Yes but this never happens on high difficulty due to the AI happiness bonus.

Honestly, AI happiness generally seems to hang in the same range as mine. :shobon:

To answer the original question: the point of having some Tourism when you're not going for cultural victory is that you can chip away at the unhappiness you're getting from culture-oriented civs with different ideologies.

Mwip57 posted:

After finishing a game as Venice I've decided I don't like the new tourism mechanic at all. It seems like in order to win with it you have to have lots of cities and/or have a science lead to get to the tourism boosting things. This was kind of a shock to me as I decided to play Venice as a tall empire. I was unable to get influential with everyone till turn 550, and the very last civ was the Netherlands which I was forced to basically knock out of the game because they were also going for a cultural victory.

This is pretty lovely in my mind. Cultural victory used to be about having a small empire and was less concerned with tech and killing people off. Now it's win condition is pretty much the same as every other win condition: "Have the biggest and best cities, the most tech, and kill anyone who gets in your way"

Anyone find differently? This was on King and I did make some mistakes, but overall I just felt like I could easily win with other conditions (domination, diplomacy, etc) before winning with culture despite going for tourism the whole game.

Tall culture has always been a slow victory and tech was always pretty important on real difficulties. Kind of hard to win a culture victory in G&K if you're just starting to roll out broadcast towers while someone's building Hubble. Also I'm pretty sure wide puppet culture was the fastest way to get culture wins pre-BNW, so yes it did pay to have a big empire and kill people off.
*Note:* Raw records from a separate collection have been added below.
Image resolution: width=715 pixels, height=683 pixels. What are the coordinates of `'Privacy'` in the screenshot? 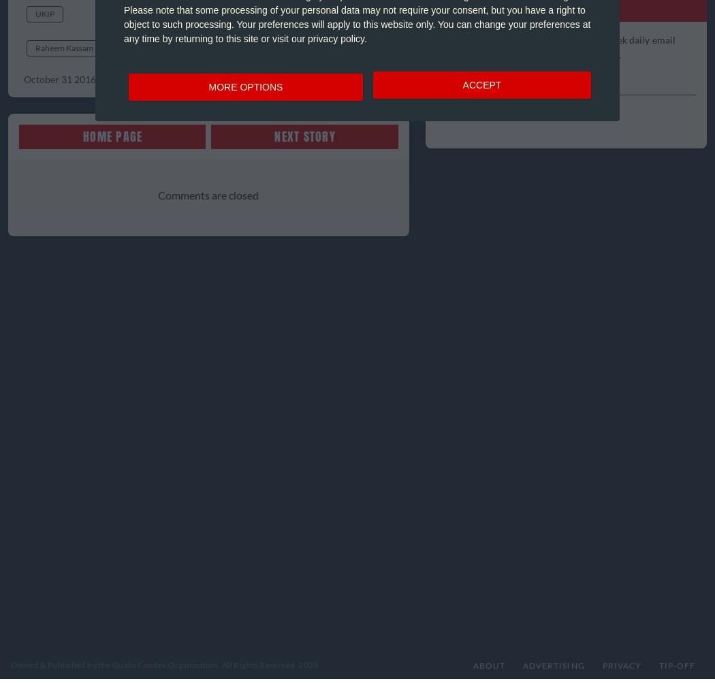 It's located at (600, 664).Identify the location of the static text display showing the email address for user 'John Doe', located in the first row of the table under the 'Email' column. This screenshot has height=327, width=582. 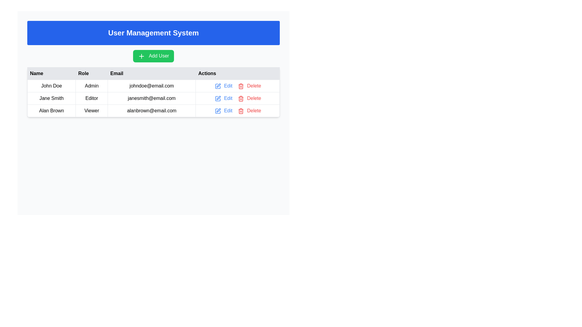
(152, 86).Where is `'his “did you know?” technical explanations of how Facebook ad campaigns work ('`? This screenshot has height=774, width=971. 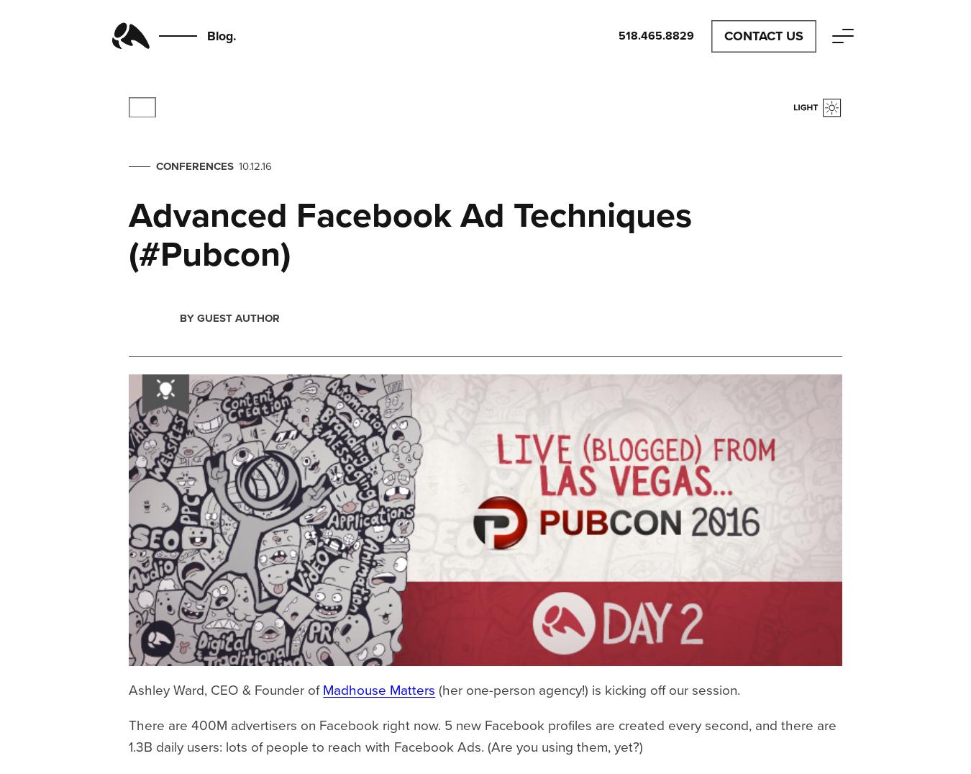
'his “did you know?” technical explanations of how Facebook ad campaigns work (' is located at coordinates (507, 279).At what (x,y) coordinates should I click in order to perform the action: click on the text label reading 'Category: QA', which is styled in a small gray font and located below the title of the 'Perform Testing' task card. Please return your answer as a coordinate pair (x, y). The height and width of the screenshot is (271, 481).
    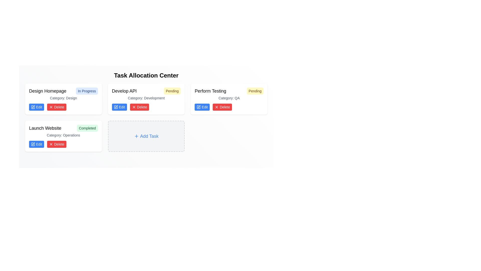
    Looking at the image, I should click on (229, 98).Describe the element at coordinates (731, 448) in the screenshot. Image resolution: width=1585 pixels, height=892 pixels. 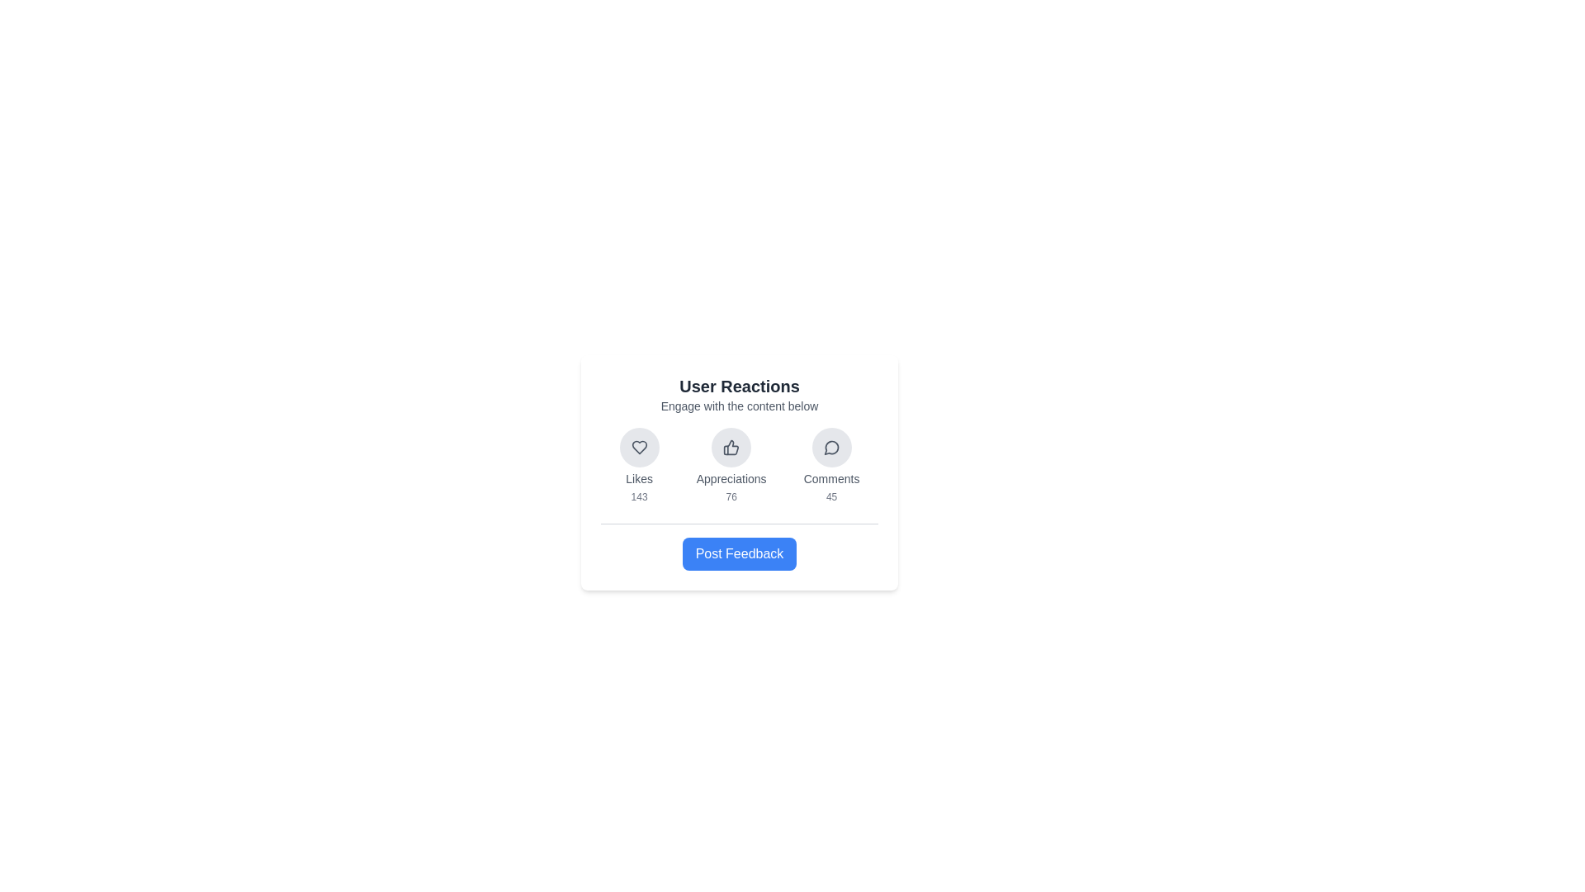
I see `the 'Appreciations' icon located in the middle column of the user reaction section, which serves as an indicator within a reaction system` at that location.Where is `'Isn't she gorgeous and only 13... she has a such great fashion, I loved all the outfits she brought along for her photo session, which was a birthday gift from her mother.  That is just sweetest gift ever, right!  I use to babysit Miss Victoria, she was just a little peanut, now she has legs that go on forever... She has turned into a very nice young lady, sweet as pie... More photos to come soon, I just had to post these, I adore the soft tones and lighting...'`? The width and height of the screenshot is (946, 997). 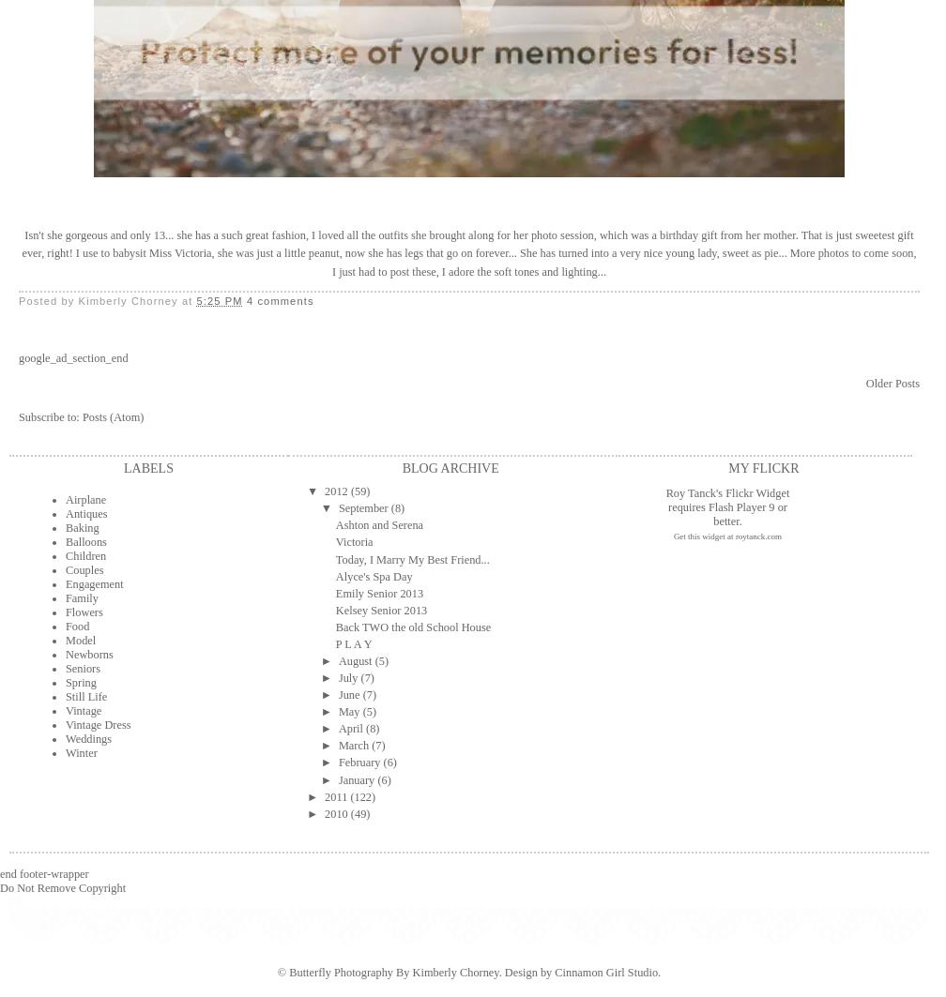
'Isn't she gorgeous and only 13... she has a such great fashion, I loved all the outfits she brought along for her photo session, which was a birthday gift from her mother.  That is just sweetest gift ever, right!  I use to babysit Miss Victoria, she was just a little peanut, now she has legs that go on forever... She has turned into a very nice young lady, sweet as pie... More photos to come soon, I just had to post these, I adore the soft tones and lighting...' is located at coordinates (21, 253).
So far in BNW I haven't done a strict tall game (I like my megacities, but delicious food caravans keep encouraging me to settle a few extra cities) but it feels like a 4 city culture game should rock pretty hard. I've done a 7-city culture win and a 5-city science win, and I think if I had focused culture/tourism on the science game that I'd have done fine going for a culture win. Remember that in BNW tech costs scale with number of cities, so tall civs have an easier time competing on tech.

EDIT: The game feels a lot slower now, I got the science win on something like turn 330 and absolutely no one was within range of victory (the first World Leader vote was a turn or two away, but no one had enough money to buy all the city-state votes needed.) This is standard speed and immortal and there were some very healthy AI players in the game, which pre-BNW would probably mean a loss when launching that late.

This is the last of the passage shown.